[ABOUT THIS EXERCISE] Produce a character-for-character copy of the data below.

Collected data
=== Section Start ===
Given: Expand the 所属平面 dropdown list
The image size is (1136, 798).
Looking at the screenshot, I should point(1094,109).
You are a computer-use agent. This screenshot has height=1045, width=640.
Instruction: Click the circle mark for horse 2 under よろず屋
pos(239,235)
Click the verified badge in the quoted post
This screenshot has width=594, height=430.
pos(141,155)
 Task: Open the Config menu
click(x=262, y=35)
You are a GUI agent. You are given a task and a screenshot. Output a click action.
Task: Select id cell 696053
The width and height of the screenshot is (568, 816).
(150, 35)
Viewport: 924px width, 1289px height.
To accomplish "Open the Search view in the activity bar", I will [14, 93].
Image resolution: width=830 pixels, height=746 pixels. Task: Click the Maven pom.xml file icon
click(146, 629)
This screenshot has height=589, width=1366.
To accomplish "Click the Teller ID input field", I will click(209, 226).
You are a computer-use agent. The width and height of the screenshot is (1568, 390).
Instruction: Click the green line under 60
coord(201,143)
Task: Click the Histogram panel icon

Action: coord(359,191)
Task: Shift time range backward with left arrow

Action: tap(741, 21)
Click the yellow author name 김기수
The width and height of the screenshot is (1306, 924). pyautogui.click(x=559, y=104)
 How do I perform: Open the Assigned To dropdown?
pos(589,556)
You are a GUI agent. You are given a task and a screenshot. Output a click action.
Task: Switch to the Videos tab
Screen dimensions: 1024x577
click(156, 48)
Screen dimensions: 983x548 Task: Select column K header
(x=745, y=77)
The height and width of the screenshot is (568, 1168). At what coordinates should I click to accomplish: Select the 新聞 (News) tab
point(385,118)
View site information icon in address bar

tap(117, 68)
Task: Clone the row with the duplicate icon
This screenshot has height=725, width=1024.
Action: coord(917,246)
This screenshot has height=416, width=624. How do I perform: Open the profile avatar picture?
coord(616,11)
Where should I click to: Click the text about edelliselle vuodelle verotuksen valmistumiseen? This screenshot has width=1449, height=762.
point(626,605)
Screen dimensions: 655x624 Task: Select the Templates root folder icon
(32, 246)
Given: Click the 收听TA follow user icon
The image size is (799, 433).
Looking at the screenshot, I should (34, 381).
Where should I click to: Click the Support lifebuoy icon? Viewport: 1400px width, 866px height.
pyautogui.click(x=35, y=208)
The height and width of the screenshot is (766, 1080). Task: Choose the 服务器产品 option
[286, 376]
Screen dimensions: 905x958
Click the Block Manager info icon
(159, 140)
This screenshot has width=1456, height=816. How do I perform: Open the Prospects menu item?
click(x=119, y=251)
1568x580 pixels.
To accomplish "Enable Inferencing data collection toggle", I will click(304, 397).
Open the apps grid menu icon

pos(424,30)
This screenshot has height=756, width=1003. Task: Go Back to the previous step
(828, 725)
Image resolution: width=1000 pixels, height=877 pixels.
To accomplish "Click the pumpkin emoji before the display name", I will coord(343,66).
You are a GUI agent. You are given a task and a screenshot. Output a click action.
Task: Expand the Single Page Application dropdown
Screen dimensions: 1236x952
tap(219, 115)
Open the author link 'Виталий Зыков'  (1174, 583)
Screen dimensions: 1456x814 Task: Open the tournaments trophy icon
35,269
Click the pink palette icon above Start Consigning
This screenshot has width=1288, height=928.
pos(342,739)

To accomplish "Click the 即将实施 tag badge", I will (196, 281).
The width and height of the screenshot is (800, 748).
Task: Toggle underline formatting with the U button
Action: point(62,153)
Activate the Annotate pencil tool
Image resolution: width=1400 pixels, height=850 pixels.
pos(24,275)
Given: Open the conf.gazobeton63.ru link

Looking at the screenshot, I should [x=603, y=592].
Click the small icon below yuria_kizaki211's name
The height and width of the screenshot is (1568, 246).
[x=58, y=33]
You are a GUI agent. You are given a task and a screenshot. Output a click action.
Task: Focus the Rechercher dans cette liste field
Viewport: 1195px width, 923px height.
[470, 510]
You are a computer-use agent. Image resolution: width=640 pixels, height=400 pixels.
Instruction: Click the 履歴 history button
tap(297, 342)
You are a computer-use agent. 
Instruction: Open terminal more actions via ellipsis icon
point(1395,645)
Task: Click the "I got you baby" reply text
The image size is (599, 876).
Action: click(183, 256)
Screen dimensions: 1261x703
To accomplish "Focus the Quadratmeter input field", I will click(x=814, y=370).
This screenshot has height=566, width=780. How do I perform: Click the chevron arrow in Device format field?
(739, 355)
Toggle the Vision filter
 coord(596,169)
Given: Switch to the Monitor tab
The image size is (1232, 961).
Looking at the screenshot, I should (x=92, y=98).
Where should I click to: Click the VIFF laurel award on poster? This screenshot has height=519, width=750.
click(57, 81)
=== Section End ===
[TASK ANSWER]
Given: Expand the 所属平面 dropdown list
The image size is (1136, 798).
Looking at the screenshot, I should point(1094,109).
You are a computer-use agent. This screenshot has height=1045, width=640.
Instruction: Click the circle mark for horse 2 under よろず屋
pos(239,235)
Click the verified badge in the quoted post
This screenshot has width=594, height=430.
pos(141,155)
 Task: Open the Config menu
click(x=262, y=35)
You are a GUI agent. You are given a task and a screenshot. Output a click action.
Task: Select id cell 696053
The width and height of the screenshot is (568, 816).
(150, 35)
Viewport: 924px width, 1289px height.
To accomplish "Open the Search view in the activity bar", I will [14, 93].
Image resolution: width=830 pixels, height=746 pixels. Task: Click the Maven pom.xml file icon
click(146, 629)
This screenshot has height=589, width=1366.
To accomplish "Click the Teller ID input field", I will click(209, 226).
You are a computer-use agent. The width and height of the screenshot is (1568, 390).
Instruction: Click the green line under 60
coord(201,143)
Task: Click the Histogram panel icon

Action: coord(359,191)
Task: Shift time range backward with left arrow

Action: tap(741, 21)
Click the yellow author name 김기수
The width and height of the screenshot is (1306, 924). pyautogui.click(x=559, y=104)
 How do I perform: Open the Assigned To dropdown?
pos(589,556)
You are a GUI agent. You are given a task and a screenshot. Output a click action.
Task: Switch to the Videos tab
Screen dimensions: 1024x577
click(156, 48)
Screen dimensions: 983x548 Task: Select column K header
(x=745, y=77)
The height and width of the screenshot is (568, 1168). At what coordinates should I click to accomplish: Select the 新聞 (News) tab
point(385,118)
View site information icon in address bar

tap(117, 68)
Task: Clone the row with the duplicate icon
This screenshot has height=725, width=1024.
Action: coord(917,246)
This screenshot has height=416, width=624. How do I perform: Open the profile avatar picture?
coord(616,11)
Where should I click to: Click the text about edelliselle vuodelle verotuksen valmistumiseen? This screenshot has width=1449, height=762.
point(626,605)
Screen dimensions: 655x624 Task: Select the Templates root folder icon
(32, 246)
Given: Click the 收听TA follow user icon
The image size is (799, 433).
Looking at the screenshot, I should (34, 381).
Where should I click to: Click the Support lifebuoy icon? Viewport: 1400px width, 866px height.
pyautogui.click(x=35, y=208)
The height and width of the screenshot is (766, 1080). Task: Choose the 服务器产品 option
[286, 376]
Screen dimensions: 905x958
Click the Block Manager info icon
(159, 140)
This screenshot has width=1456, height=816. How do I perform: Open the Prospects menu item?
click(x=119, y=251)
1568x580 pixels.
To accomplish "Enable Inferencing data collection toggle", I will click(304, 397).
Open the apps grid menu icon

pos(424,30)
This screenshot has height=756, width=1003. Task: Go Back to the previous step
(828, 725)
Image resolution: width=1000 pixels, height=877 pixels.
To accomplish "Click the pumpkin emoji before the display name", I will coord(343,66).
You are a GUI agent. You are given a task and a screenshot. Output a click action.
Task: Expand the Single Page Application dropdown
Screen dimensions: 1236x952
tap(219, 115)
Open the author link 'Виталий Зыков'  (1174, 583)
Screen dimensions: 1456x814 Task: Open the tournaments trophy icon
35,269
Click the pink palette icon above Start Consigning
This screenshot has width=1288, height=928.
pos(342,739)

To accomplish "Click the 即将实施 tag badge", I will (196, 281).
The width and height of the screenshot is (800, 748).
Task: Toggle underline formatting with the U button
Action: point(62,153)
Activate the Annotate pencil tool
Image resolution: width=1400 pixels, height=850 pixels.
pos(24,275)
Given: Open the conf.gazobeton63.ru link

Looking at the screenshot, I should [x=603, y=592].
Click the small icon below yuria_kizaki211's name
The height and width of the screenshot is (1568, 246).
[x=58, y=33]
You are a GUI agent. You are given a task and a screenshot. Output a click action.
Task: Focus the Rechercher dans cette liste field
Viewport: 1195px width, 923px height.
[470, 510]
You are a computer-use agent. Image resolution: width=640 pixels, height=400 pixels.
Instruction: Click the 履歴 history button
tap(297, 342)
You are a computer-use agent. 
Instruction: Open terminal more actions via ellipsis icon
point(1395,645)
Task: Click the "I got you baby" reply text
The image size is (599, 876).
Action: click(183, 256)
Screen dimensions: 1261x703
To accomplish "Focus the Quadratmeter input field", I will click(x=814, y=370).
This screenshot has height=566, width=780. How do I perform: Click the chevron arrow in Device format field?
(739, 355)
Toggle the Vision filter
 coord(596,169)
Given: Switch to the Monitor tab
The image size is (1232, 961).
Looking at the screenshot, I should (x=92, y=98).
Where should I click to: Click the VIFF laurel award on poster? This screenshot has height=519, width=750.
click(57, 81)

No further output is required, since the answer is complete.